I know I hinted at the promise of Earl’s cake last week. Spoiler alert: it’s coming. But I wanted to get all my cyberspace mis en place together. Which means I first need to talk candied citrus peels.
These peels came to me by way of Martha Stewart. I am like Martha Stewart in the same way that I imagine making bûche de noël is like opening up a box of Little Debbie Christmas tree snack cakes. That is, not at all.
I have never made a glitter skull candelabra, nor have I ever felt the desire to sew red homemade felt slippers. I have not had the opportunity to craft a nativity set from jail, either. Should you be wondering.
We do seem to share a common bond with our love of candied fruit. And candied fruit counts for something. In fact, today it counts for a lot. Because you can use it in Earl’s Cake or as a last minute gift, if you are a bit behind in the Christmas gifting department.
It’s a fairly simple process if you have a few citrus fruits and a sack of sugar lying around. And while you could worry about doing this process multiple times, with separate batches of citrus, I did not have the time or temperament for this.
So I threw orange peels, lemon peels, and even half a grapefruit peel into the same pot. Blanched them twice. And did not feel the need to swear once. Success.
They don’t glitter like a skull candelabra might, but they do come off looking like little citrus jewels. And they make lovely presents, especially for any bakers on your “nice” list this year.
Candied Assorted Citrus Peels
Adapted from Martha Stewart
½ grapefruit (optional)
4 cups of sugar, plus more for rolling
4 cups of water
Using a knife, make six slits going from the top to the bottom of each citrus fruit (so that you will have six separate pieces of peel per fruit); cut through the peel with each slit but do not cut into the fruit. Using your fingers, gently remove the peel and reserve the fruit for another use. Using a sharp knife, remove any excess pith from each piece, like you are filleting a fish (I ended up taking off most of the white). Slice each piece into ¼ inch strips. (You’ll want them to be the same size so that they cook evenly.)
Place the strips into a saucepan and cover them with cold water. Bring the water to a boil and then drain off the liquid. Repeat this process.

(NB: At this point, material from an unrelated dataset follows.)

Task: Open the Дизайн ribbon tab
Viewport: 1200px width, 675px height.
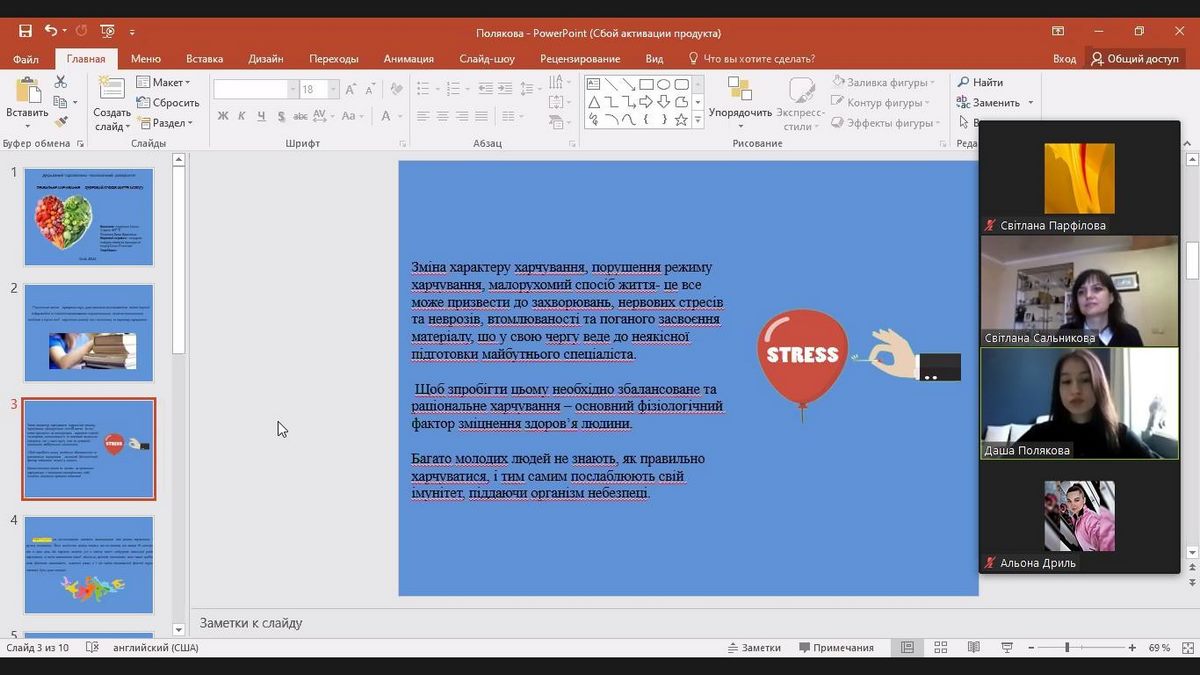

Place the sugar and water in a large saucepan over medium high heat and stir to dissolve the sugar. (Once the sugar dissolves stop stirring.) Bring the sugar water to a boil. Add the citrus strips to the boiling liquid and reduce the heat to medium-low. Simmer the mixture gently for about an hour until the strips are translucent (this took me about 90 minutes). (You can stir occasionally, as needed.)
Remove the pan from the heat and let cool about 20-30 minutes. Using a slotted spoon, scoop up the peels and place them on a wire rack set over your kitchen sink (or over a clean sheet pan) to let the excess syrup drip off.
Place some sugar on a clean sheet pan and roll the strips into the syrup. Let the strips dry for 30-60 minutes (you can leave them in the sheet pan or place them on a clean wire rack).
Store in an airtight container.
Makes 3-4 cups
-I used the grapefruit because I was craving a little bitterness. Feel free to leave it off. If you would like to make only one type of citrus peel do 2 grapefruits, 3 oranges, or 4 lemons.
-I recommend gifting the citrus peels in WECK jars.
-Martha notes to hold off on the final sugaring if you are baking with these citrus peels. However, the candied fruit in Earl’s cake sparkled like a diamond; I wanted to recreate this. Also, I just like the look of sugared candied fruit. (This, of course, will make what you bake a bit sweeter, so keep this in mind.)